**Your assignment**
Write out an exact copy of the line containing "Image resolution: width=500" and all lines that follow it in the data below, leaving out pictures.

::: Records shown :::

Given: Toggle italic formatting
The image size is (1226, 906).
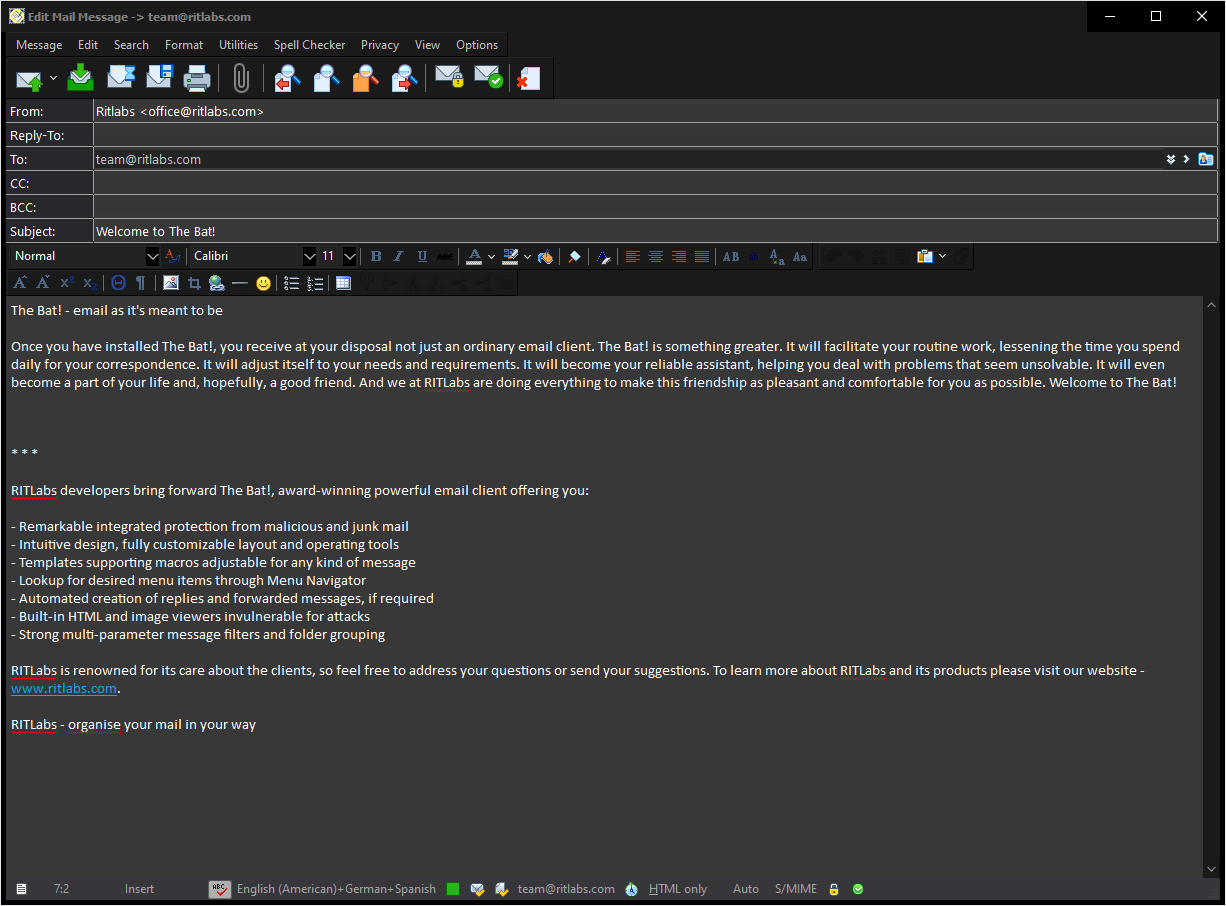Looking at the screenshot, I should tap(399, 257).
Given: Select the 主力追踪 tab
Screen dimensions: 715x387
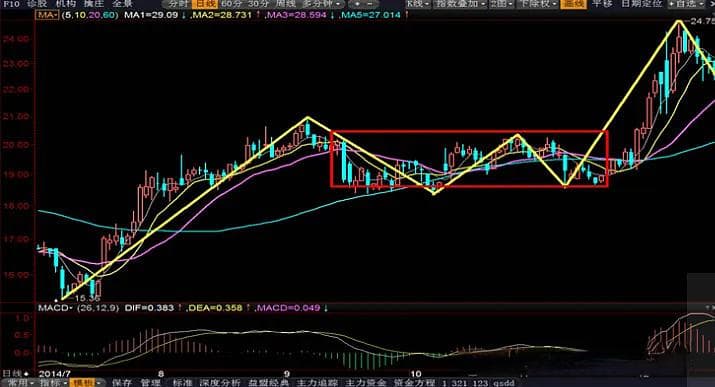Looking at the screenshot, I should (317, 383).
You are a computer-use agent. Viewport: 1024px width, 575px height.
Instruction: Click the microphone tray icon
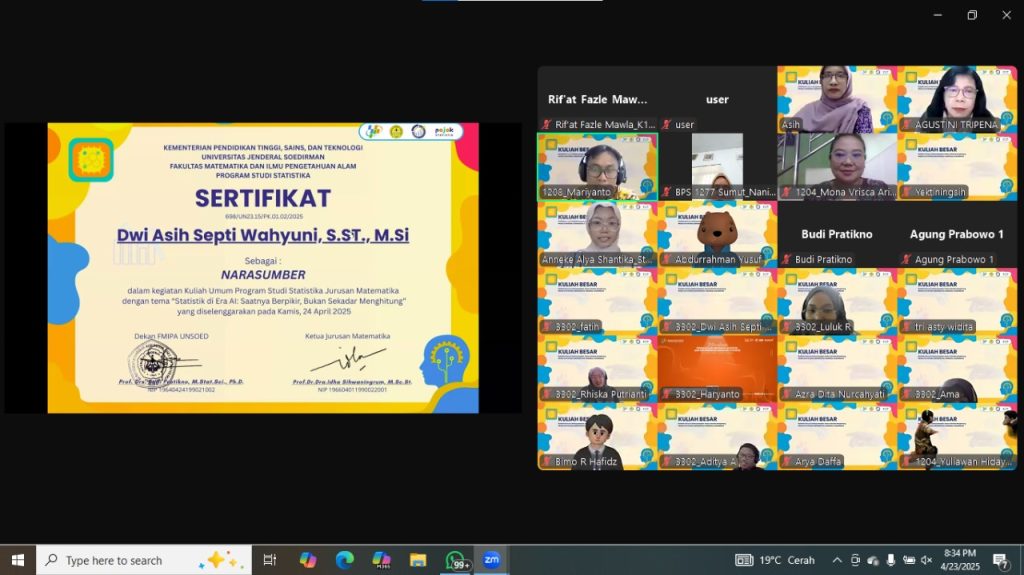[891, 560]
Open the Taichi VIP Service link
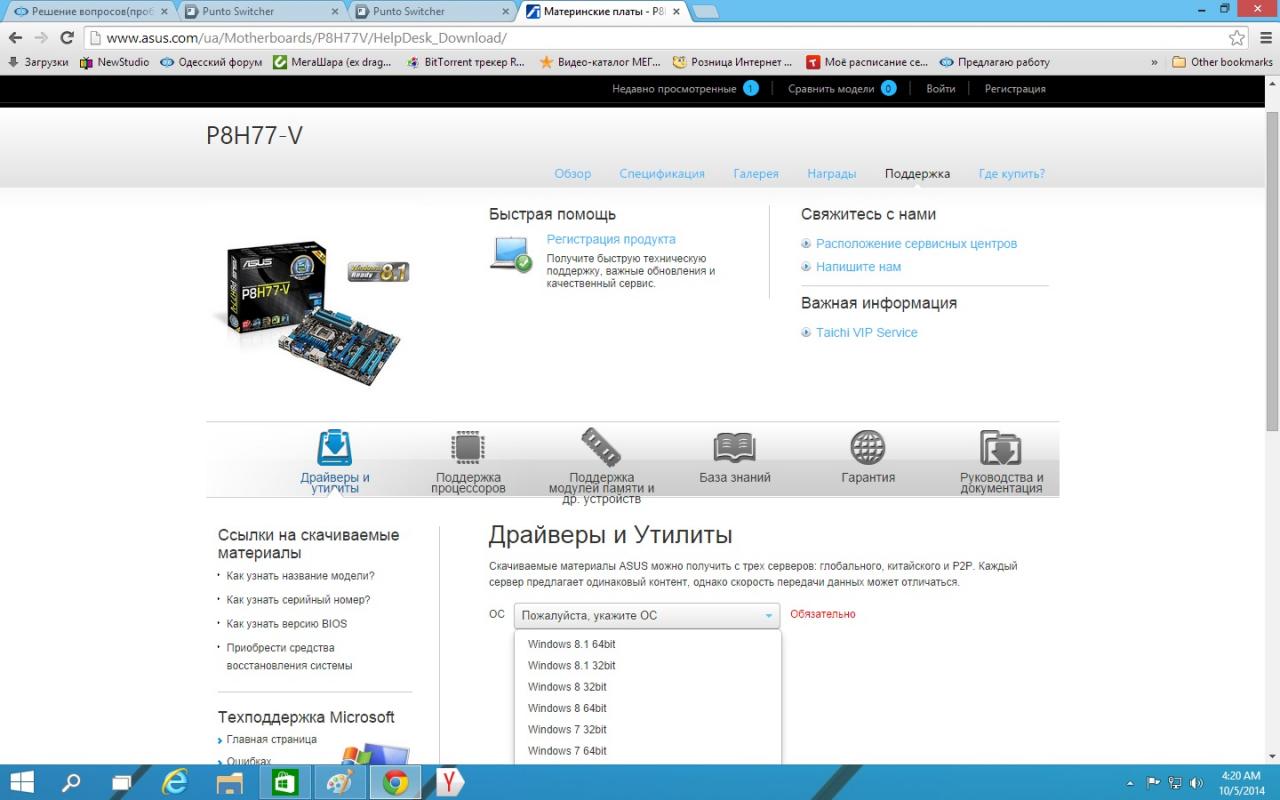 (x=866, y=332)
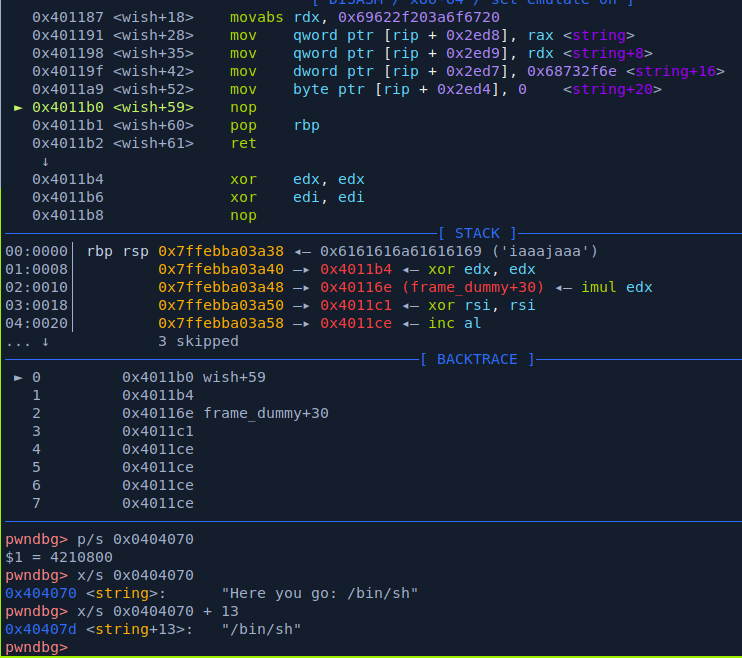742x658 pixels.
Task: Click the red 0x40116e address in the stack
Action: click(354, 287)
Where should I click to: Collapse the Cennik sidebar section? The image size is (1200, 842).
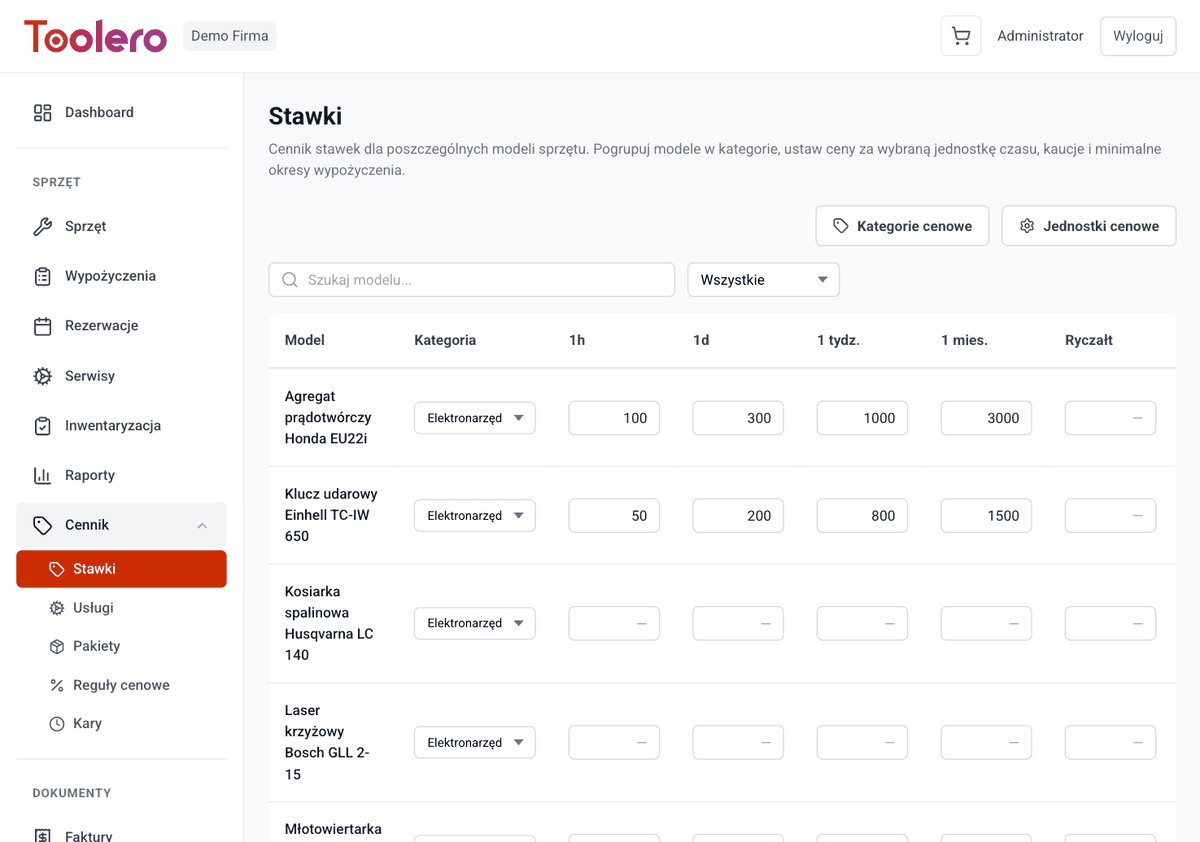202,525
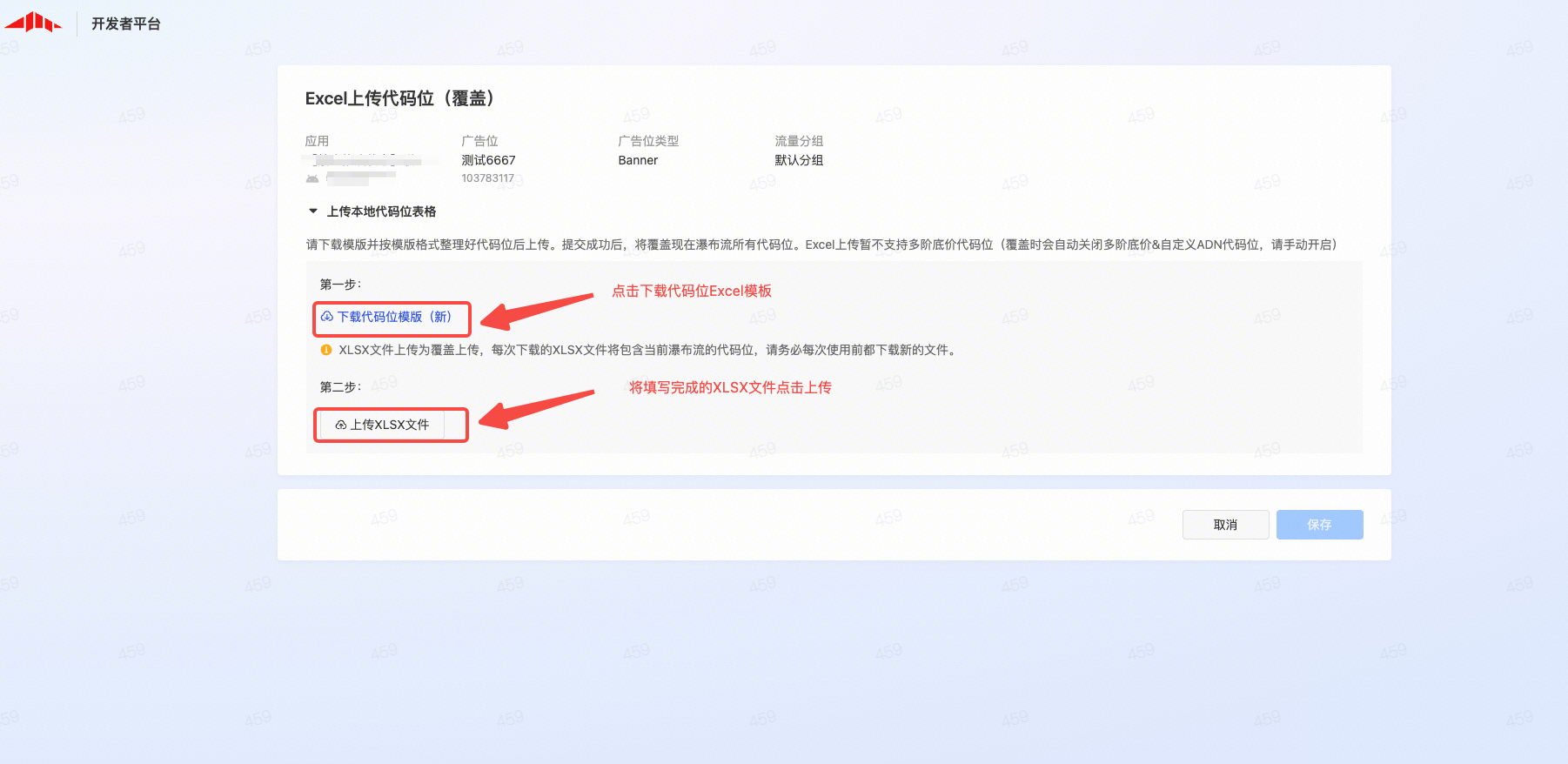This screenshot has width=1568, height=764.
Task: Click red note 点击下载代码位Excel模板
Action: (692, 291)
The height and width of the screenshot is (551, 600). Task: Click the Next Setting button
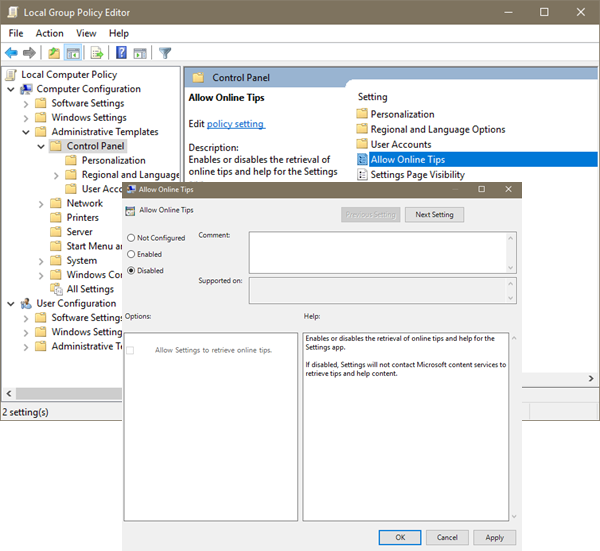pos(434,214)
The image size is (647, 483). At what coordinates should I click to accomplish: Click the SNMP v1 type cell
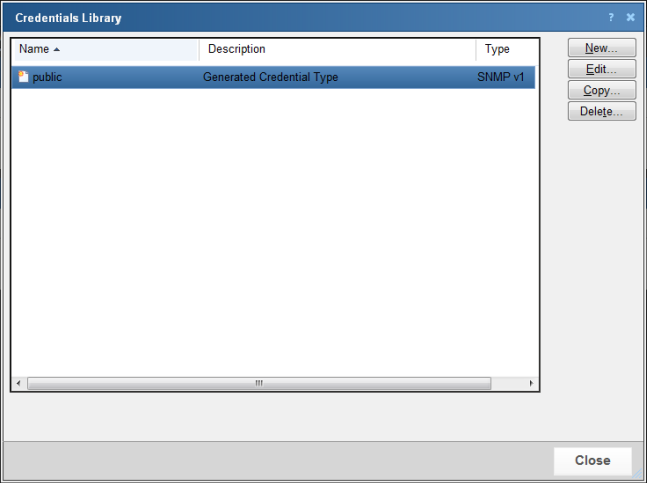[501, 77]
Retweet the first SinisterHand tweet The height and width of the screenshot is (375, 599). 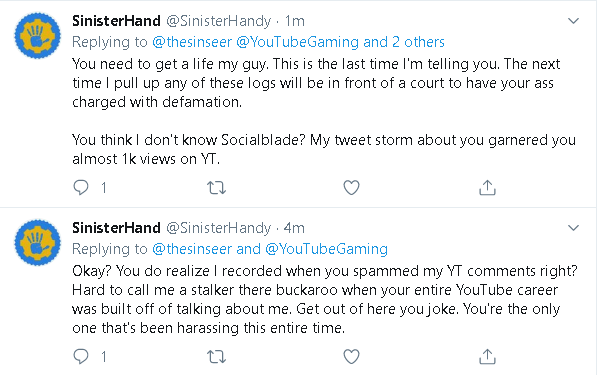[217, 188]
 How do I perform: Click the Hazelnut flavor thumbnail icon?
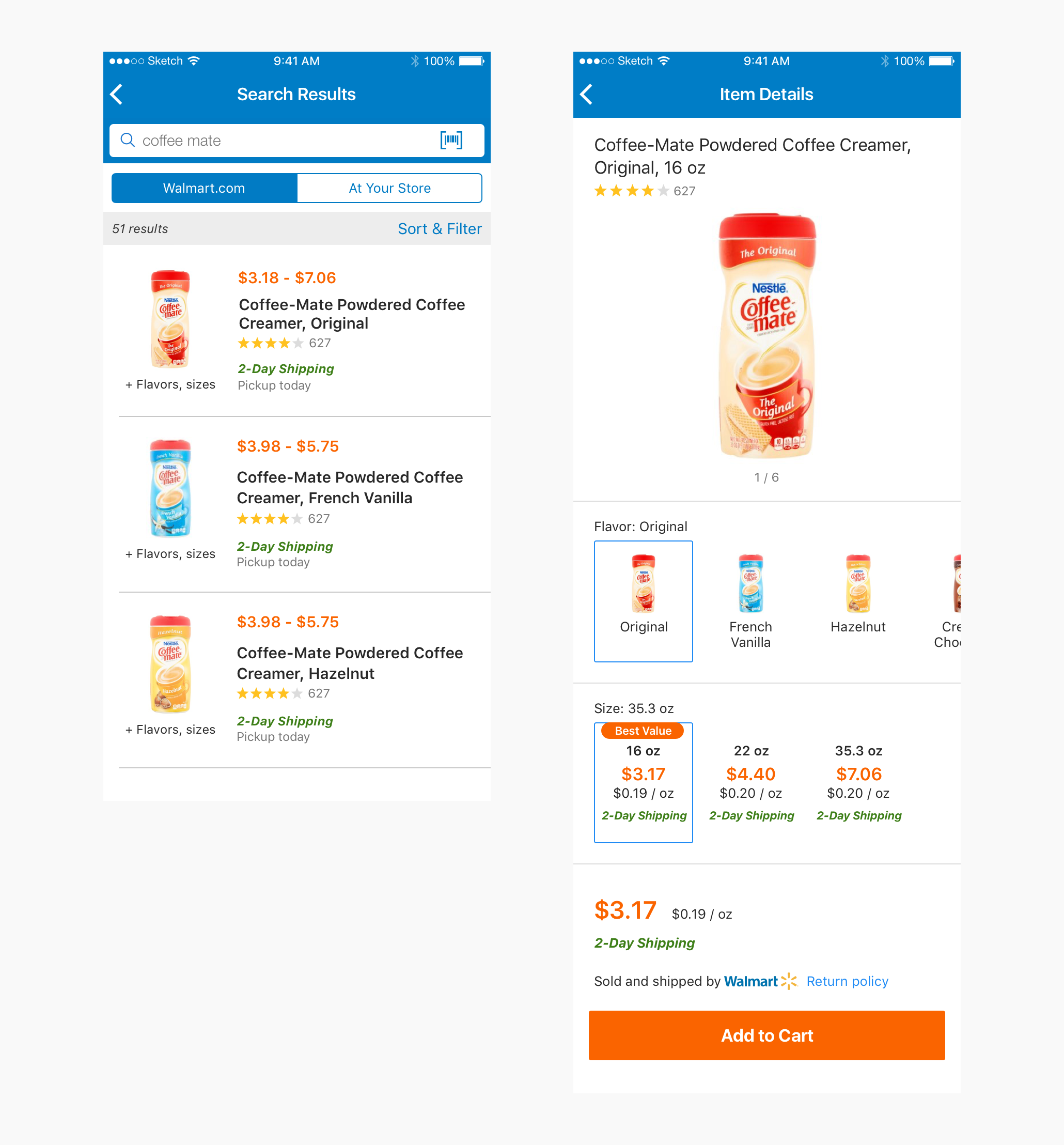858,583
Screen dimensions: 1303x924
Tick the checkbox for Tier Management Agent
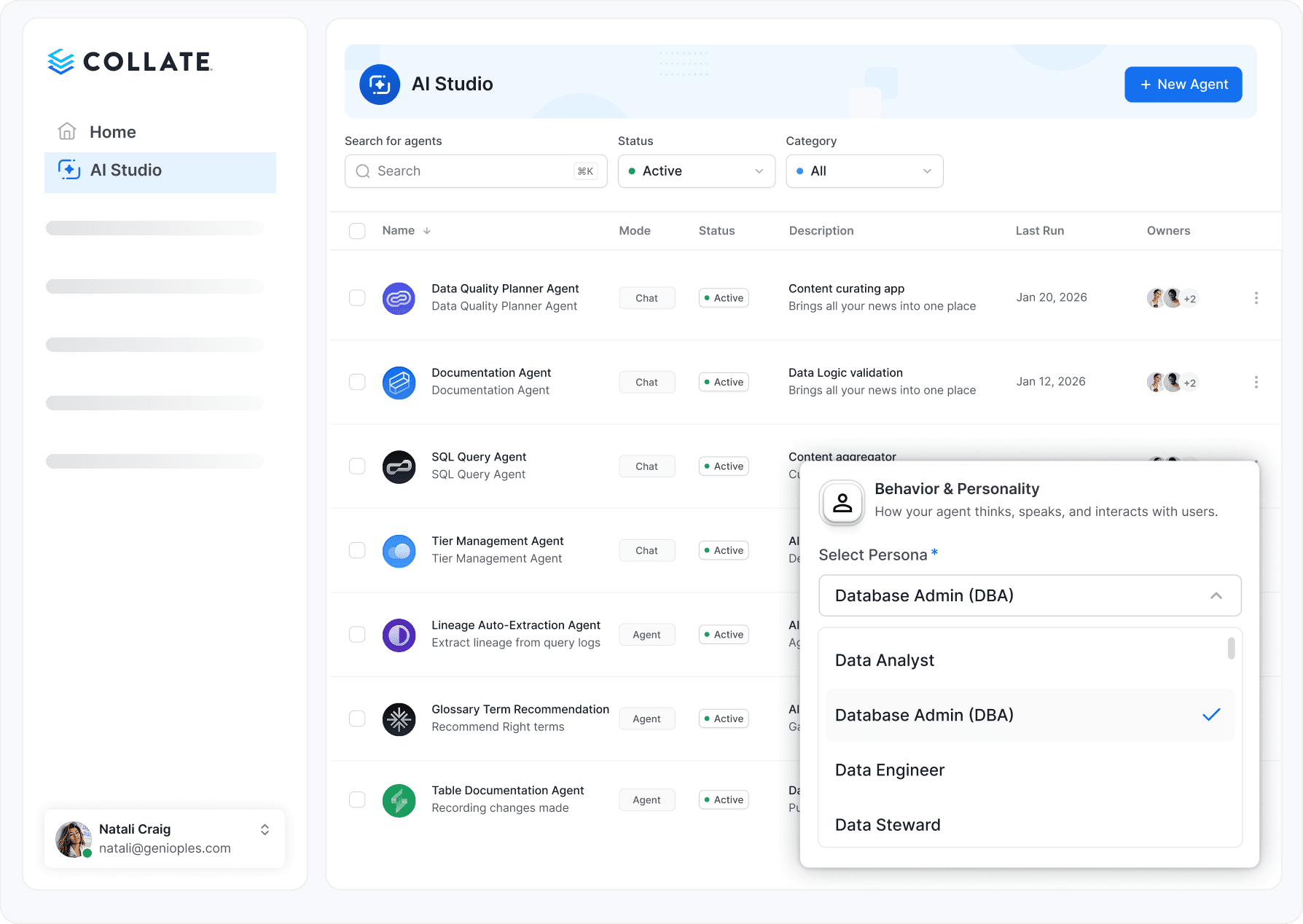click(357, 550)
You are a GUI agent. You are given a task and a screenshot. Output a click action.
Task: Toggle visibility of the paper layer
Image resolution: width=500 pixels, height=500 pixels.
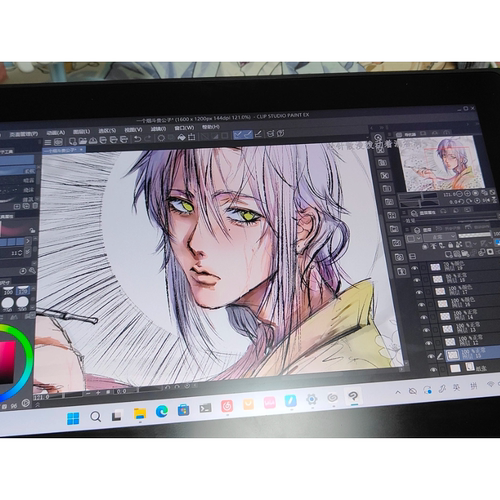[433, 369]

:::

**Task response**
Image resolution: width=500 pixels, height=500 pixels.
[433, 369]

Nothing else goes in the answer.